▶ _Stored data entries_

*** Begin section ***

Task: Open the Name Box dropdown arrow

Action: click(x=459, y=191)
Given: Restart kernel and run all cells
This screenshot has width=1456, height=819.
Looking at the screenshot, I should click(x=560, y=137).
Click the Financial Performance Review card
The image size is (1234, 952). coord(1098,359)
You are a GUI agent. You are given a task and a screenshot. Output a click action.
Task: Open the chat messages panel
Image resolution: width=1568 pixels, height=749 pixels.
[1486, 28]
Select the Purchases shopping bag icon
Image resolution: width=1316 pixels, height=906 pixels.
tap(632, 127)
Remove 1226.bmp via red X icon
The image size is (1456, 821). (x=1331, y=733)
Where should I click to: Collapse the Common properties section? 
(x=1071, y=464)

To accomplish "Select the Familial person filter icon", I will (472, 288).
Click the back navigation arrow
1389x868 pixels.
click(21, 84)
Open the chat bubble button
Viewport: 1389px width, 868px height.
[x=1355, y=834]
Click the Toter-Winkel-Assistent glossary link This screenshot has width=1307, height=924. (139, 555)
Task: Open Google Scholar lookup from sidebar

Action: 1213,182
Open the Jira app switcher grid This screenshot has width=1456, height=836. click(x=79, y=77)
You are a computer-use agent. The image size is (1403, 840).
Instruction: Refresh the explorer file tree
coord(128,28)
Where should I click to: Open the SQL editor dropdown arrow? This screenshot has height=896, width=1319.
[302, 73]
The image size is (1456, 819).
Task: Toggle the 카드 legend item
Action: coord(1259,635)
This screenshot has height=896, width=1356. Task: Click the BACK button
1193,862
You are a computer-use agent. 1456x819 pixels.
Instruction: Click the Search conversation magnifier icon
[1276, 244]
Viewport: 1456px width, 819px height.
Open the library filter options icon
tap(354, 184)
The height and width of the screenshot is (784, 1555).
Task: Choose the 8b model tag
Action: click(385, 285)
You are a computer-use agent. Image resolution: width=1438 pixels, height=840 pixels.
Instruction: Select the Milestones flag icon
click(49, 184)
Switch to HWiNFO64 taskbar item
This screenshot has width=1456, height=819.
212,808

*** End section ***

▶ _What you have to do_
Go through the records and gather the lines that hold "agent".

▶ _Task result_
You are a GUI agent. You are given a task and a screenshot. Output a click action.
You are a computer-use agent. The image size is (1403, 840).
You are a computer-use agent. 1456x819 pixels.
You are a computer-use agent. Image resolution: width=1438 pixels, height=840 pixels.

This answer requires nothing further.